VATIKAN, Pena Katolik – Seperti banyak orang kudus, Santo Thomas Aquinas memiliki cinta yang besar kepada Bunda Maria. Dalam salah satu bagian doa yang ia tulis, St. Thomas meminta bantuan dan perantaraan doa dari Maria. Ini nyata-nyata istilah yang terkait dengan doktrin Maria Mediatrix ‘Bunda Maria Pengantara Rahmat’.
“Pada hari ini dan sepanjang hidupku, aku mempercayakan kepada hatimu yang penuh belas kasihan tubuh dan jiwaku, semua tindakan, pikiran, pilihan, keinginan, perkataan, perbuatan, seluruh hidup dan matiku, Sehingga dengan bantuanmu semua dapat tertata dengan baik sesuai dengan kehendak putra kesayanganmu, Tuhan kami Yesus Kristus.” (penggalan Doa dengan Perantaraan Maria yang ditulis St. Thomas Aquinas)
St. Thomas telah menyadari dan meyakini peran Maria sebagai pengantara rahmat (Mediatrix), jauh sebelum Paus Pius IX pertama kali memakai istilah ini dalam dokumen yang ia terbitkan Ineffabilis Deus. Lalu, dalam ensiklik Rosario pertamanya, Supremi Apostolatus Officio (1883), Paus Leo XIII menyebut Bunda Maria sebagai “penjaga perdamaian kita dan pemberi rahmat surgawi”.
St. Thomas dikenal karena karya raksasanya Summa Theologia, namun, ia juga temasuk yang paling awal mengenalkan pemahaman atau ajaran-ajaran tentang Maria, yang saat ini kita kenal. Dalam penjelasan tentang “Salam Maria”, St. Thomas melihat jejak Maria begitu penuh rahmat sehingga melimpah ke seluruh umat manusia dan cukup bagi keselamatan dunia.
Perjumpaan dengan Maria
St. Thomas dikenal sangat dekat dengan St. Bonaventura, seorang imam Fransiskan dan juga pemikir besar Gereja. Pada 4 November 1265, St. Bonaventura diangkat Paus Clement IV sebagai Uskup Agung York di Inggris Raya. Melihat sahabatnya pergi untuk menjadi uskup, sepertinya St. Thomas tidak ingin mengikuti jejak “sohib”-nya itu. Baginya, tugas menjadi uskup adalah tugas berat, yang ia menyadari sulit untuk ia kerjakan.
Pada posisi ini, St. Thomas lalu berdoa dengan perantaraan Maria. Ia berdoa tiada henti, “curhat” kepada Maria, agar jangan ditunjuk menjadi uskup. Ia ingin melanjutkan tugasnya saat itu, menjadi dosen dan mengembangkan filsafat dan teologi.
------------------------------------
• SOAL TUGAS 1
Salin ulang baris data mulai dari baris yang memuat "For every named" sampai baris yang memuat "Hannah White Flared", termasuk kedua baris ujungnya, tanpa mengubah satu karakter pun.
Teks dan baris data ini diambil dari sumber yang berlainan.

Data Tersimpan
------------------------------------
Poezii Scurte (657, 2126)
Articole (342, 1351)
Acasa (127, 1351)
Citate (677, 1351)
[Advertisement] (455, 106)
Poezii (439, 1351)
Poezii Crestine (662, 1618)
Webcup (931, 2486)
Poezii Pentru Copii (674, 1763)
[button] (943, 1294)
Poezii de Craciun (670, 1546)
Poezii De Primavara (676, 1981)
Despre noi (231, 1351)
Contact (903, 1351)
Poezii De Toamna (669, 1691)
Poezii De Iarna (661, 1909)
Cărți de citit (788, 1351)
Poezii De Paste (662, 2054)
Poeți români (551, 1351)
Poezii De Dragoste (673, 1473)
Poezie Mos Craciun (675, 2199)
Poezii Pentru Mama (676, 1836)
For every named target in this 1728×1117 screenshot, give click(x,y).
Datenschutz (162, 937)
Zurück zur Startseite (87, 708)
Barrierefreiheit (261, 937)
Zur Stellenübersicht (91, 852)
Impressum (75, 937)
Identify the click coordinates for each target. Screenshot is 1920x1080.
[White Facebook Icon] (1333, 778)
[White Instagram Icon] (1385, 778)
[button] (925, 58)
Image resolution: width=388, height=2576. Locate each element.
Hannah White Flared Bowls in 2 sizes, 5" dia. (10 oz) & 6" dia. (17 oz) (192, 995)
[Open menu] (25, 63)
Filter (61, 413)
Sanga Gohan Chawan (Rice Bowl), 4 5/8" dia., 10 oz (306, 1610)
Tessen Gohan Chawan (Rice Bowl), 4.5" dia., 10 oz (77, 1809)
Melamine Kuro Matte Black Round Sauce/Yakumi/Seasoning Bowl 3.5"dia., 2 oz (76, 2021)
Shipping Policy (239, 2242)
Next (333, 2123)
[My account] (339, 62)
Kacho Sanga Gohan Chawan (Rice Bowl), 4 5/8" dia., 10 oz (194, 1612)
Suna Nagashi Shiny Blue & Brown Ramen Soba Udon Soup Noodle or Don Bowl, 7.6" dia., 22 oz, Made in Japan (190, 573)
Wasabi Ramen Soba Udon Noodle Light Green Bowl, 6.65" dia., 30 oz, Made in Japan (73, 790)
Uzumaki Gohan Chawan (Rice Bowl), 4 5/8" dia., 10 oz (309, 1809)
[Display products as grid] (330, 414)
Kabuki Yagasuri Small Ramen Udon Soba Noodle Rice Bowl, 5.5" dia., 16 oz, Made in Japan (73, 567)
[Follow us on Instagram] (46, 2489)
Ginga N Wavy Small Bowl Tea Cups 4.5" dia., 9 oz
------------------------------------
• SOAL TUGAS 2
Ringkas teks tentang Santo Thomas Aquinas dan Bunda Maria dalam dua kalimat.

• JAWABAN LENGKAP 1
For every named target in this 1728×1117 screenshot, give click(x,y).
Datenschutz (162, 937)
Zurück zur Startseite (87, 708)
Barrierefreiheit (261, 937)
Zur Stellenübersicht (91, 852)
Impressum (75, 937)
Identify the click coordinates for each target. Screenshot is 1920x1080.
[White Facebook Icon] (1333, 778)
[White Instagram Icon] (1385, 778)
[button] (925, 58)
Image resolution: width=388, height=2576. Locate each element.
Hannah White Flared Bowls in 2 sizes, 5" dia. (10 oz) & 6" dia. (17 oz) (192, 995)

• JAWABAN LENGKAP 2
Santo Thomas Aquinas memiliki cinta yang besar kepada Bunda Maria, memohon perantaraan doanya dalam doa yang ia tulis, dan telah meyakini peran Maria sebagai pengantara rahmat jauh sebelum Paus Pius IX memakai istilah itu dalam Ineffabilis Deus. Ketika sahabatnya, St. Bonaventura, diangkat menjadi Uskup Agung York, St. Thomas berdoa tiada henti dengan perantaraan Maria agar tidak ditunjuk menjadi uskup, karena ia ingin melanjutkan tugasnya sebagai dosen serta mengembangkan filsafat dan teologi.